Question

Prove $3{\sin ^{ - 1}}x = {\sin ^{ - 1}}(3x - 4{x^3}),x \in [ - \dfrac{1}{2},\dfrac{1}{2}]$

Answer 1

We are given the range of the variable $x$. Here we can introduce another variable $\theta$ such that $x = \sin \theta$. We know that sine function is continuous and invertible in the interval $[ - \pi ,\pi ]$. So we can consider $\theta = {\sin ^{ - 1}}x$ in the interval $[ - \dfrac{1}{2},\dfrac{1}{2}]$. Substituting $x = \sin \theta$, we can easily prove the result using known trigonometric relations.

Formula used:
We have the trigonometric result;
For any angle $\theta$, $\sin 3\theta = 3\sin \theta - 4{\sin ^3}\theta$

Complete step-by-step answer:
Given that $3{\sin ^{ - 1}}x = {\sin ^{ - 1}}(3x - 4{x^3}),x \in [ - \dfrac{1}{2},\dfrac{1}{2}]$
We have $x \in [ - \dfrac{1}{2},\dfrac{1}{2}]$.
Let $x = \sin \theta$
Then ${\sin ^{ - 1}}x = {\sin ^{ - 1}}(\sin \theta ) = \theta$.
Since ${\sin ^{ - 1}}x$ is a continuous function in the interval $[ - \dfrac{1}{2},\dfrac{1}{2}]$, then there exist some $\theta$ for every $x \in [ - \dfrac{1}{2},\dfrac{1}{2}]$.
So we have $x = \sin \theta$
Now to prove $3{\sin ^{ - 1}}x = {\sin ^{ - 1}}(3x - 4{x^3})$, start from the right hand side.
Substituting for $x$ we have,
${\sin ^{ - 1}}(3x - 4{x^3}) = {\sin ^{ - 1}}(3\sin \theta - 4{\sin ^3}\theta )$
We know that $\sin 3\theta = 3\sin \theta - 4{\sin ^3}\theta$
Substituting this result in the above equation we get,
${\sin ^{ - 1}}(3x - 4{x^3}) = {\sin ^{ - 1}}(\sin 3\theta )$
$\Rightarrow {\sin ^{ - 1}}(3x - 4{x^3}) = 3\theta$
Now, $x = \sin \theta \Rightarrow \theta = {\sin ^{ - 1}}x$
Substituting this we get,
$\Rightarrow {\sin ^{ - 1}}(3x - 4{x^3}) = 3{\sin ^{ - 1}}x$
Thus we had reached the left hand side.
Therefore we have,
$3{\sin ^{ - 1}}x = {\sin ^{ - 1}}(3x - 4{x^3}),x \in [ - \dfrac{1}{2},\dfrac{1}{2}]$
Hence we have proved the result.

Additional information:
We can also make the substitution $\cos \theta$ for similar problems. Cosine function also has these properties used here. In the case of cosine, the trigonometric result is different.
$\cos 3\theta = 4{\cos ^3}\theta - 3\cos \theta$
So if the expression inside the bracket of the right hand side was like these we use the substitution $x = \cos \theta$.

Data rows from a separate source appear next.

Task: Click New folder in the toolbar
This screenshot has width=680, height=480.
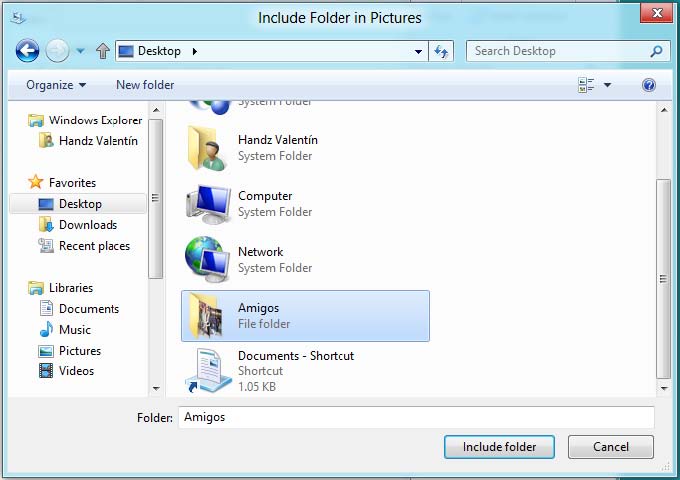Action: (x=145, y=85)
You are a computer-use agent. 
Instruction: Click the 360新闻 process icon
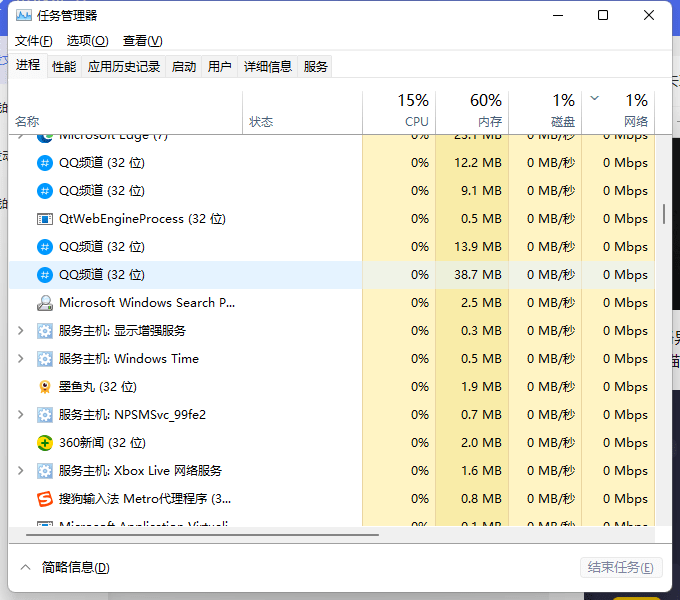45,442
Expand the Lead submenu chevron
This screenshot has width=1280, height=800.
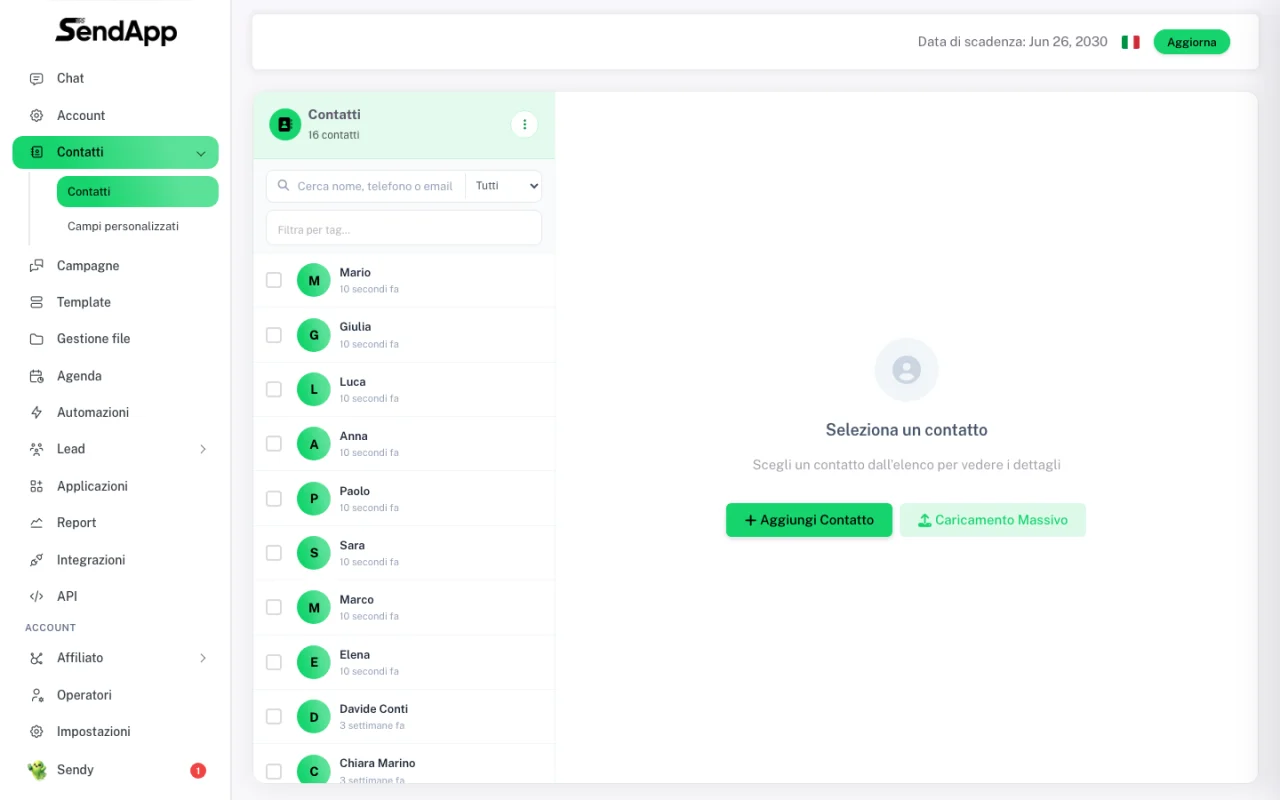coord(203,449)
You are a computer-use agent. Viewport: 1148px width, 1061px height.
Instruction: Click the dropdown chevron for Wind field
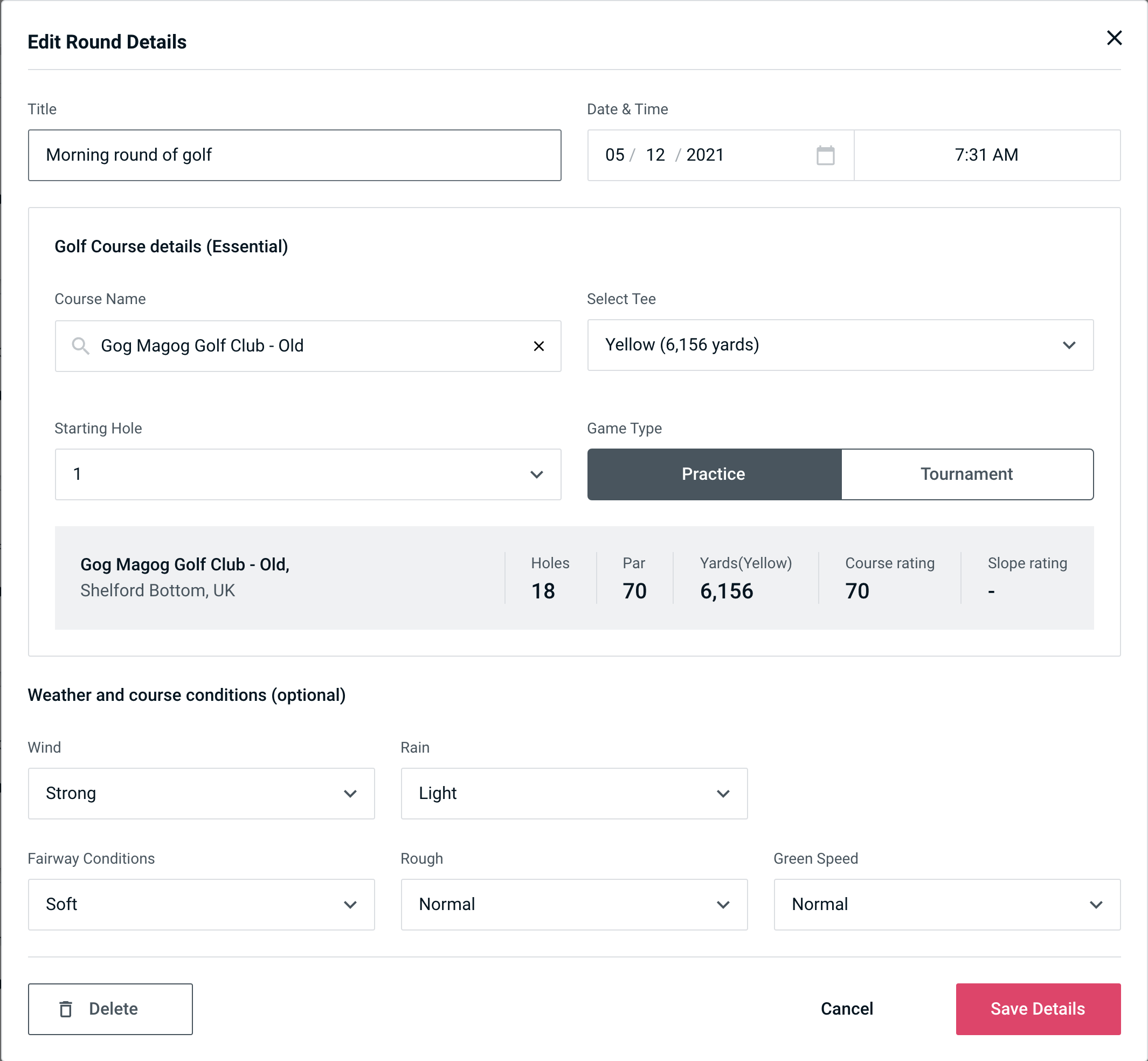pyautogui.click(x=350, y=794)
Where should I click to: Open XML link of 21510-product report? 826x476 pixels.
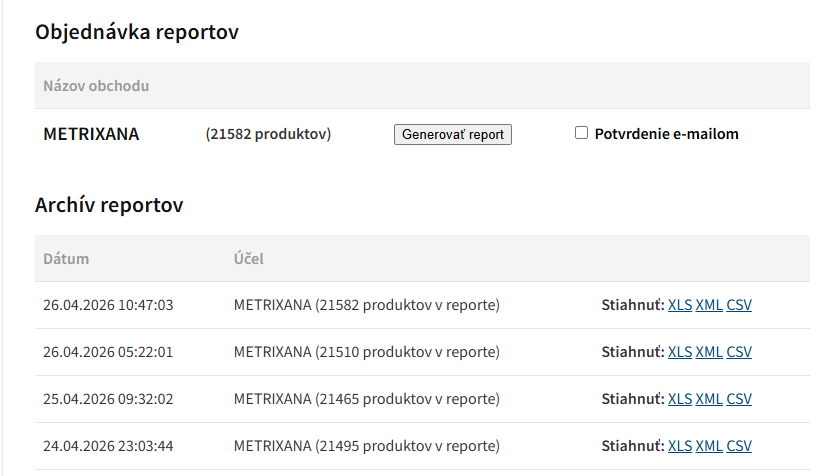tap(708, 352)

Note: For proving a result we have to prove it generally. Here we considered $x = \sin \theta$. This is sufficient since we can see that there exists a $\theta$ corresponding to every $x \in [ - \dfrac{1}{2},\dfrac{1}{2}]$ satisfying this. We know that, $\sin ( - 30^\circ ) = - \dfrac{1}{2}$ and $\sin 30^\circ = \dfrac{1}{2}$. So for $x = \dfrac{1}{2}$, the value of $\theta$ is $30^\circ$. Here the continuity can be understood by the continuity of the sine graph.